Kosovo Crisis Update
Kosovo Crisis Update
High Commissioner's Visit
On the second day of her visit to Kosovo, High Commissioner Sadako Ogata met with General Mike Jackson, commander of international troops in Kosovo, or KFOR.
Later on Tuesday, she will visit a school in Kosovo Polje outside Pristina, where some 5,000 members of the minority Roma population have sought refuge. The Roma people have been accused of collaborating with Serbs during the conflict and many have been targets of violence as a result of these accusations.
The High Commissioner will also stop at Urosevac, one of the first major returnee destinations, on her way back to Skopje at the close of her two-day visit to Kosovo - her fourth since the conflict started in the spring of last year and the first since UNHCR resumed operations in the Serbian province three weeks ago.
On Monday, Ogata led a convoy of 190 returnees from the FYR of Macedonia bound for Urosevac and Pristina. She then made an aerial survey of central and western Kosovo and stopped at Pec and Prizren, where UNHCR has reopened offices.
In Prizren, she met with a KFOR German general who spoke of the need for the early return of teachers, doctors and other professionals. The general also spoke of the need for a police force. KFOR has been guarding prisons and arresting obvious looters and other criminals.
At a nearby monastery, Ogata met with the Orthodox priest who has been helping more than 100 Serbs and others who have taken refuge there. Most of the people she saw were elderly, wanting desperately to be evacuated. She spoke to a younger woman with a child; the woman said that her husband, a policeman, was killed in front of her eyes by Albanians.
In Pec, the High Commissioner met with officers of the Italian and Spanish KFOR contingents. She expressed shock at the level of destruction she saw during a tour of Pec, a lively cosmopolitan town of 68,000 people before the war. The KFOR officers told her they had difficulty protecting the minority Serb and Roma populations in Pec. She talked with some families staying in tents alongside their destroyed homes near the UNHCR office.
Albania
With the dwindling number of refugees, UNHCR, other UN agencies, NGOs and AFOR are consolidating the remaining Kosovars into a small number of collective centres and tented camps. Under this plan, facilities with the best living conditions will be used to shelter any refugees remaining through the winter.
The United States and Italy have turned over administration of their campsites to UNHCR and others are moving to do the same. However, as looting and other security problems emerge, UNHCR has been compelled to move to safeguard relief materials and equipment, including tents, plastic sheeting, generators and water purification systems. It is planned to transfer much of this badly needed equipment to Kosovo.

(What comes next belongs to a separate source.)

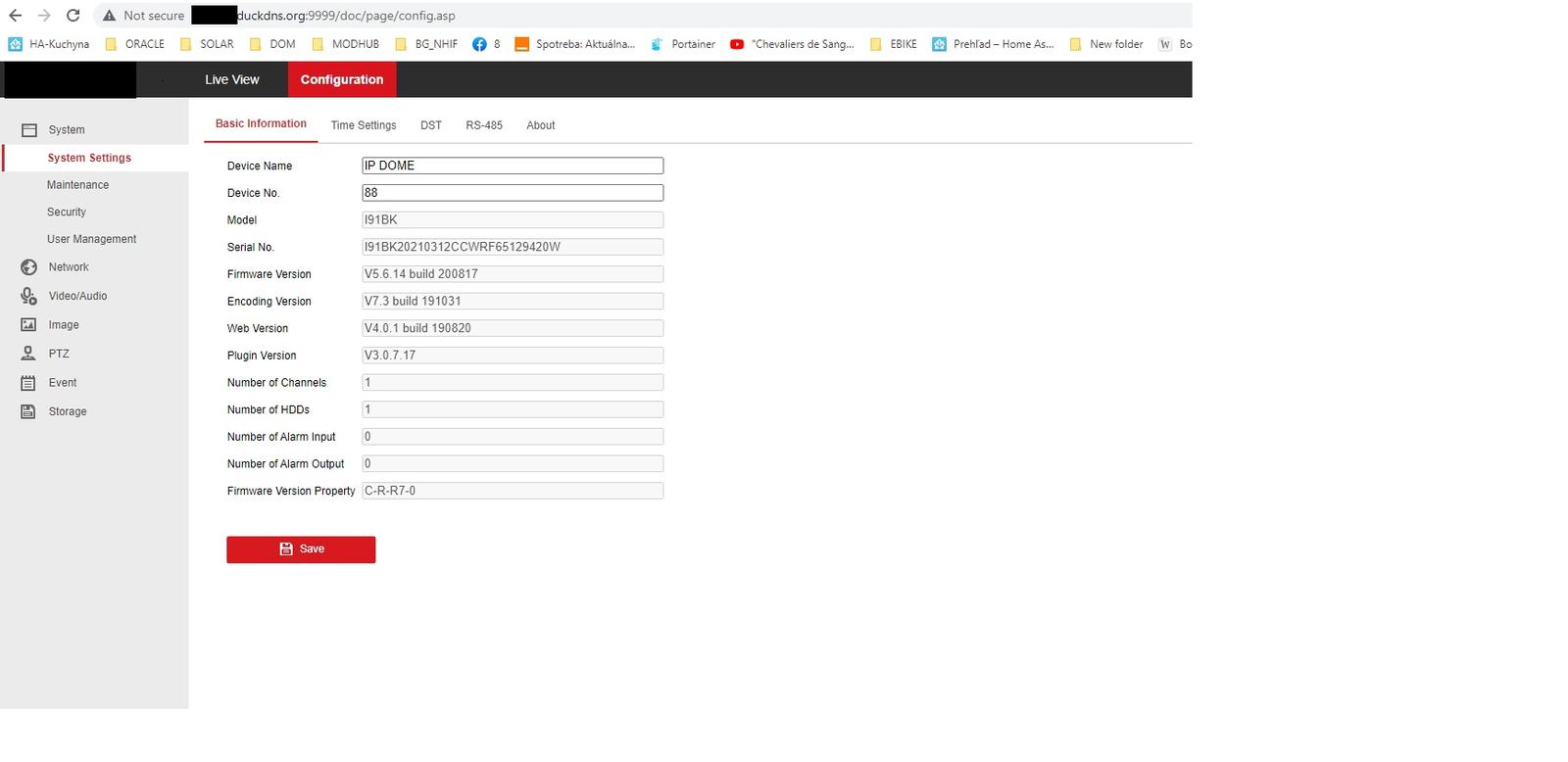Click the Event calendar icon
1568x762 pixels.
point(29,383)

Last week, the Emergency Management Group (EMG) discussed the disposition of camp assets as well as responsibility for dismantling camps and repairing related ecological damage. The EMG includes representatives of UN and other intergovernmental agencies, donor countries, the Albanian government and the international security force in Albania, called AFOR.
UNHCR and government officials are discussing which camp assets can be left behind for use by the Albanian authorities and which can be transferred to Kosovo.
On Monday, 12,200 refugees repatriated from Albania to Kosovo, through the Morini crossing near Kukes, including 675 refugees who joined UNHCR and AFOR organized convoys. The convoys went to Prizren, Pristina and Urosevac.
Refugees from central and southern Albania continue to board trains for Mjeda on the outskirts of Shkodra, from where they are moved up to the north-eastern border town of Kukes en route home. On Monday, AFOR helicopters and fixed wing aircraft also transported 379 refugees from camps in Korce in south-eastern Albania directly to Kukes.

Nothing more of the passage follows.